DESCRIPTION OF THE TASK:
Retype the stretch of data from the line containing "Task: Click the Analíticos" through the line containing "[x=667, y=54]", keeping every character unchanged and including both of those lines.

(Records from a data source)
______

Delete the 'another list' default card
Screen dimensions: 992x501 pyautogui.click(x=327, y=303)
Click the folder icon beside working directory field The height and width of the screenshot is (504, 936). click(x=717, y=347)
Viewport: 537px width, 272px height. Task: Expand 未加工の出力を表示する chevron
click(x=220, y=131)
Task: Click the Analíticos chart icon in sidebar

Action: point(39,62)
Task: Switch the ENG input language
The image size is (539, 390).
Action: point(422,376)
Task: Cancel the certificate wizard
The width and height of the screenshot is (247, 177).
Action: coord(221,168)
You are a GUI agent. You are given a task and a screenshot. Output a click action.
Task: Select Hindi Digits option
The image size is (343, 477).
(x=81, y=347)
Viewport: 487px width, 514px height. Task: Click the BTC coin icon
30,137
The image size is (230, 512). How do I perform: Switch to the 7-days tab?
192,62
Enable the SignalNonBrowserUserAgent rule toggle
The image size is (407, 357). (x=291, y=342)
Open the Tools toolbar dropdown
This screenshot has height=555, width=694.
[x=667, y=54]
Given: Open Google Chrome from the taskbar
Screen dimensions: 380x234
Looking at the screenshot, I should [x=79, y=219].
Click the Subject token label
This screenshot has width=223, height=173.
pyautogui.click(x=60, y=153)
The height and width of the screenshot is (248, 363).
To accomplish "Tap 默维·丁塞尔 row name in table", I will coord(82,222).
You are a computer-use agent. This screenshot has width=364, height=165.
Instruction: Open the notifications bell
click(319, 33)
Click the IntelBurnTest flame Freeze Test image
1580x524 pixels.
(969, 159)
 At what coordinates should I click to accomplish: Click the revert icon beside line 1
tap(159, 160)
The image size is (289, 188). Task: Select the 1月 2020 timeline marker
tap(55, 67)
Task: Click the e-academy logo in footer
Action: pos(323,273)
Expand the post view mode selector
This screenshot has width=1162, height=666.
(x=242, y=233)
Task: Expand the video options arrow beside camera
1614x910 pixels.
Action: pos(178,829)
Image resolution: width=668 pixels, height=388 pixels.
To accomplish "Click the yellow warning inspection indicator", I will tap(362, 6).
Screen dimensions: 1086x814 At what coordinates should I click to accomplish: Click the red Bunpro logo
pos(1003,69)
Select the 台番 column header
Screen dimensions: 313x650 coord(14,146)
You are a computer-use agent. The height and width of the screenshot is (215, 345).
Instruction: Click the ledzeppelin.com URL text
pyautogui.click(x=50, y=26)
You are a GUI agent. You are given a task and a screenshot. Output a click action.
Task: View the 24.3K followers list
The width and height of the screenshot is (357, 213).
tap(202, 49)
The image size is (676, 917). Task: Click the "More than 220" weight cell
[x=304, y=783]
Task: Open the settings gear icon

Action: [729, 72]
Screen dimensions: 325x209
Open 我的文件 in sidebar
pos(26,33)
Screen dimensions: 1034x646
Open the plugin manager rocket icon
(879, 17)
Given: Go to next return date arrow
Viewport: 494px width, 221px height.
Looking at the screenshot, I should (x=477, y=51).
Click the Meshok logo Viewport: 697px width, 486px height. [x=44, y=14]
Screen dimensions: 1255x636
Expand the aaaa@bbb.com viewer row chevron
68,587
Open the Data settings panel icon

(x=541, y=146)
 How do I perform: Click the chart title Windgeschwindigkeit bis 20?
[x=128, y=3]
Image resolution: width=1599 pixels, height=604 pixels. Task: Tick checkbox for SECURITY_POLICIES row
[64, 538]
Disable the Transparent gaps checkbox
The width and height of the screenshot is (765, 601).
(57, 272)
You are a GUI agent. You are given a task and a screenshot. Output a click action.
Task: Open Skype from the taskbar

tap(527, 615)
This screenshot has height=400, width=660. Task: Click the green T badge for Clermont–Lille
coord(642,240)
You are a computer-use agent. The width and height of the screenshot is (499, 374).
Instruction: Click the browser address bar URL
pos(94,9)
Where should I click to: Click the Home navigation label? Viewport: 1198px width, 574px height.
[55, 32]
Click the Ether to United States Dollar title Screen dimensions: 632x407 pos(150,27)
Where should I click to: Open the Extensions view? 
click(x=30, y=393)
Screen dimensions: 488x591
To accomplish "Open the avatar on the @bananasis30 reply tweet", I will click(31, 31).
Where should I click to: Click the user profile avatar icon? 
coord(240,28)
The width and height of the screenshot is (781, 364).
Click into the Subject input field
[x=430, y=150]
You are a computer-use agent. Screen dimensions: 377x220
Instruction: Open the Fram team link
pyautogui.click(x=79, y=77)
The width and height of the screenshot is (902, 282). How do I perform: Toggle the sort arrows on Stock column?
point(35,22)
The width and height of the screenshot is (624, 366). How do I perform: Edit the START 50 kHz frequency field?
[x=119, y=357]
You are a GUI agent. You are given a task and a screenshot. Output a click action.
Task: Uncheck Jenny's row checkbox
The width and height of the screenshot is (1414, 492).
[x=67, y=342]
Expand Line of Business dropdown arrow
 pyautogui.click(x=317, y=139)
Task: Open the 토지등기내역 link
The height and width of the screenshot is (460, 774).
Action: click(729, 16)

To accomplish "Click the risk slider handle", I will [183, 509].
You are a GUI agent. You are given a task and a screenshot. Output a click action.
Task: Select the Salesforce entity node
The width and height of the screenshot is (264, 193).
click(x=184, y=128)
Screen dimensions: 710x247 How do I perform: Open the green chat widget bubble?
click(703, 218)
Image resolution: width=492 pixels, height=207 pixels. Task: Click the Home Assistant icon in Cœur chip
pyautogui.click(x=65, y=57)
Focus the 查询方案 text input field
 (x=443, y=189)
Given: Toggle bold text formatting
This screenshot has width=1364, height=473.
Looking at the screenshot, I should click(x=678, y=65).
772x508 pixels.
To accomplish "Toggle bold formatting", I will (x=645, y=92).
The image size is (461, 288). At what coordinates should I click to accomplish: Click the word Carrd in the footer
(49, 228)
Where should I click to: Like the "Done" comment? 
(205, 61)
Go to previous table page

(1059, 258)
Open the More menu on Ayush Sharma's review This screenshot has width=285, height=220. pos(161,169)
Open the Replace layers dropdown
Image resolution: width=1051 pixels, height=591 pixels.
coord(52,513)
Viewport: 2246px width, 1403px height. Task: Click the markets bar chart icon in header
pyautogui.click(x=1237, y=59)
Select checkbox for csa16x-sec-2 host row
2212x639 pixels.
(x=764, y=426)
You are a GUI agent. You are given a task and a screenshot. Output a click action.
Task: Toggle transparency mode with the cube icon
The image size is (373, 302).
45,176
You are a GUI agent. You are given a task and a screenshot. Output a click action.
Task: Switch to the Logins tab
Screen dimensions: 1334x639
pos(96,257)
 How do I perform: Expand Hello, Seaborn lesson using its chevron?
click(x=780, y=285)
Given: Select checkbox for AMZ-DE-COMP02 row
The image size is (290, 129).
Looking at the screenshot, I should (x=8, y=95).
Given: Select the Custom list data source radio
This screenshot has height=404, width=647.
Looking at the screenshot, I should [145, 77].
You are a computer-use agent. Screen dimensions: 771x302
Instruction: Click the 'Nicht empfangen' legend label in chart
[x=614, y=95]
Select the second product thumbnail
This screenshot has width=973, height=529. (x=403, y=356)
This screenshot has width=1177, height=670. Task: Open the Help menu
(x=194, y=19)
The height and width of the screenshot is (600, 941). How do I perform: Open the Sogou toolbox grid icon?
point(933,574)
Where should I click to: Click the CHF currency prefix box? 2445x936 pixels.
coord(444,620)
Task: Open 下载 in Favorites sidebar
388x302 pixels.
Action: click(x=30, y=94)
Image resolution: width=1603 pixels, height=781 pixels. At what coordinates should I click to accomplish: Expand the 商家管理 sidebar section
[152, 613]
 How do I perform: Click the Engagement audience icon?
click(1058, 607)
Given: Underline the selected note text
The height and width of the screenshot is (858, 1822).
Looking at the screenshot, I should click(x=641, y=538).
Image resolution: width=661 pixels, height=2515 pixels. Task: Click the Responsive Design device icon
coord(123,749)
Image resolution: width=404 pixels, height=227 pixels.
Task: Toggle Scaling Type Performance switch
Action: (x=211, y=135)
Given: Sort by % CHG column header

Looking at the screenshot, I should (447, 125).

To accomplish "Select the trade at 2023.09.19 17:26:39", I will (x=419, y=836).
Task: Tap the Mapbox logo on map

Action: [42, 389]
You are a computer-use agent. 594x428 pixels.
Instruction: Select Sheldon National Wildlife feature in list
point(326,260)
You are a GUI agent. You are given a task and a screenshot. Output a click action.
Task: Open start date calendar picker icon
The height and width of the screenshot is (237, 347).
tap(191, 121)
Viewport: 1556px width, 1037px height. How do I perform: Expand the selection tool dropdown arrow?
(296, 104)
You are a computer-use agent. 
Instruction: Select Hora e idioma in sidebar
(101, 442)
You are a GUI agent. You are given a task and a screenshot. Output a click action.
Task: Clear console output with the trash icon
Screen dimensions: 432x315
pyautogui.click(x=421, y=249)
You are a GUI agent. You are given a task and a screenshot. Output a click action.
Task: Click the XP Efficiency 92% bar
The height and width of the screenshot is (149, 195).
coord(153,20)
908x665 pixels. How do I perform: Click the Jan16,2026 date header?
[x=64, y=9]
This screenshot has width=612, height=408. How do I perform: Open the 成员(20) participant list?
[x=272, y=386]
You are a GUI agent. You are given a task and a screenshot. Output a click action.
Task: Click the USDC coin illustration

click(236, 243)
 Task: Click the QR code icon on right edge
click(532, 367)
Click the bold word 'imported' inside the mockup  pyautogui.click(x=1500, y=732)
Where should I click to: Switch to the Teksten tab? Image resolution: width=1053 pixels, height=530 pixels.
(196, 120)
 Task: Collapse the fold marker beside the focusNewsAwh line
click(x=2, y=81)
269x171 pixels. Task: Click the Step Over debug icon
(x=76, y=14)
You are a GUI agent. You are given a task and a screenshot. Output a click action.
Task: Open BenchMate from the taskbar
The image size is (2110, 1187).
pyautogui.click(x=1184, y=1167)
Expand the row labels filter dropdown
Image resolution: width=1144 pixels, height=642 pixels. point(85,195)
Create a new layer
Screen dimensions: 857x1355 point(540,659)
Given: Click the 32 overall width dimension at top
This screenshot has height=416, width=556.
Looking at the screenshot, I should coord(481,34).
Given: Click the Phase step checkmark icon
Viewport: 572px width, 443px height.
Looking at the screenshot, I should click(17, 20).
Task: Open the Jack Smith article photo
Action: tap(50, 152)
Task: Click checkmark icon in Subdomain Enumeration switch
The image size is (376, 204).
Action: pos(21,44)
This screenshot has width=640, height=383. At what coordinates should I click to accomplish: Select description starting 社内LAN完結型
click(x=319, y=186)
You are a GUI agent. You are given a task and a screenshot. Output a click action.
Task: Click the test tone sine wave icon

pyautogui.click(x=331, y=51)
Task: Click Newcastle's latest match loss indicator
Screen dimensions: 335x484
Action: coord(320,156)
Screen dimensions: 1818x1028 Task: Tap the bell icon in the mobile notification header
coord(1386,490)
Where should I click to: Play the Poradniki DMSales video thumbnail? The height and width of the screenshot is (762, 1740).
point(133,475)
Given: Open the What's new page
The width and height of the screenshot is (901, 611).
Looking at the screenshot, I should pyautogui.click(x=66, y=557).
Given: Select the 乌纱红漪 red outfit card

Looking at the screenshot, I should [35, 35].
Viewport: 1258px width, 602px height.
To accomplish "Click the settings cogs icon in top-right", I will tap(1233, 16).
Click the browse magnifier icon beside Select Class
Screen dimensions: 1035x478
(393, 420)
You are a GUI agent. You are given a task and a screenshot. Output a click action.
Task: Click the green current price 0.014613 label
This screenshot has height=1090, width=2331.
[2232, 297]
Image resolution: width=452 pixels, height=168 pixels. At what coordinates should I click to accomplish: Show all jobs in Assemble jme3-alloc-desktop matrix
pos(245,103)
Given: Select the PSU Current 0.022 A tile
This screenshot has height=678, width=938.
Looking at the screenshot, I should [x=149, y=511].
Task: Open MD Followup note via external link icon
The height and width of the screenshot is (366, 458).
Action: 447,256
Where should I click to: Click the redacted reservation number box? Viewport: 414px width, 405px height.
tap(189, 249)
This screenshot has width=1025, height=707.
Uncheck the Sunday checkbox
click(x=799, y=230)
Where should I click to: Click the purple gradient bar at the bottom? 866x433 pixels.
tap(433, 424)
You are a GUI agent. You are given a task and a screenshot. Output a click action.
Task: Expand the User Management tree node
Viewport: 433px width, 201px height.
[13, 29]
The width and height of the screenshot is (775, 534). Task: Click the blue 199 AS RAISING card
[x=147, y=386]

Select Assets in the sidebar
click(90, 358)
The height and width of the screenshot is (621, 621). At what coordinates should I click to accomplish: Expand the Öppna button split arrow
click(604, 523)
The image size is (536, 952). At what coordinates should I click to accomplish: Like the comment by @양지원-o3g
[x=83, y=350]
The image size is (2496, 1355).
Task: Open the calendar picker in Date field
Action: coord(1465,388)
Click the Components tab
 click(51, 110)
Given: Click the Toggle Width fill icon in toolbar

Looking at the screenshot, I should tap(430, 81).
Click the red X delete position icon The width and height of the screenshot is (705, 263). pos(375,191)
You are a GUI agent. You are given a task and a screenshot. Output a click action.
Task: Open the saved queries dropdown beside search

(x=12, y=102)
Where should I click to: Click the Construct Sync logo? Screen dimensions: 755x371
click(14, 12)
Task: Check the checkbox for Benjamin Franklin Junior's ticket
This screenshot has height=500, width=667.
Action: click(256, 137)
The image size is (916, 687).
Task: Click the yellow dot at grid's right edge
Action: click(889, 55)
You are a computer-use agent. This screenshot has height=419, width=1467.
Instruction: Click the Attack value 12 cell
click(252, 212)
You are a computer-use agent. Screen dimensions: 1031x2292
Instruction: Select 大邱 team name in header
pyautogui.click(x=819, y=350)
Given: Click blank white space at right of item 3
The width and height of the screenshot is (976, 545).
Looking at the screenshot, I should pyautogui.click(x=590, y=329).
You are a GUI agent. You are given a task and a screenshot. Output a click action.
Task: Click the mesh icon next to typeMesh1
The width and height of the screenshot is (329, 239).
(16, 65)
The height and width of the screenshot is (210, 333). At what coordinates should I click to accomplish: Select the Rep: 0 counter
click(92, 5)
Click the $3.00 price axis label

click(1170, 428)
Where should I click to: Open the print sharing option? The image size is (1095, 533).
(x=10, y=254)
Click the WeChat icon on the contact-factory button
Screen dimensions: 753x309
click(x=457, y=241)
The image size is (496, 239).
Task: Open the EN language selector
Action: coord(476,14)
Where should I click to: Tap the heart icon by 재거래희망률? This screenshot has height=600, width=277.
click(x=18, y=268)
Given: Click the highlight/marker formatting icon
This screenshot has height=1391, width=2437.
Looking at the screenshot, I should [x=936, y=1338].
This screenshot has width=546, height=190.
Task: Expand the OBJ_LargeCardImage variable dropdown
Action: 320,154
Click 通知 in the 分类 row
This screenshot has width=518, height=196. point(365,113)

______

TASK RESULT:
Task: Click the Analíticos chart icon in sidebar

Action: point(39,62)
Task: Switch the ENG input language
The image size is (539, 390).
Action: point(422,376)
Task: Cancel the certificate wizard
The width and height of the screenshot is (247, 177).
Action: coord(221,168)
You are a GUI agent. You are given a task and a screenshot. Output a click action.
Task: Select Hindi Digits option
The image size is (343, 477).
(x=81, y=347)
Viewport: 487px width, 514px height. Task: Click the BTC coin icon
30,137
The image size is (230, 512). How do I perform: Switch to the 7-days tab?
192,62
Enable the SignalNonBrowserUserAgent rule toggle
The image size is (407, 357). (x=291, y=342)
Open the Tools toolbar dropdown
This screenshot has height=555, width=694.
[x=667, y=54]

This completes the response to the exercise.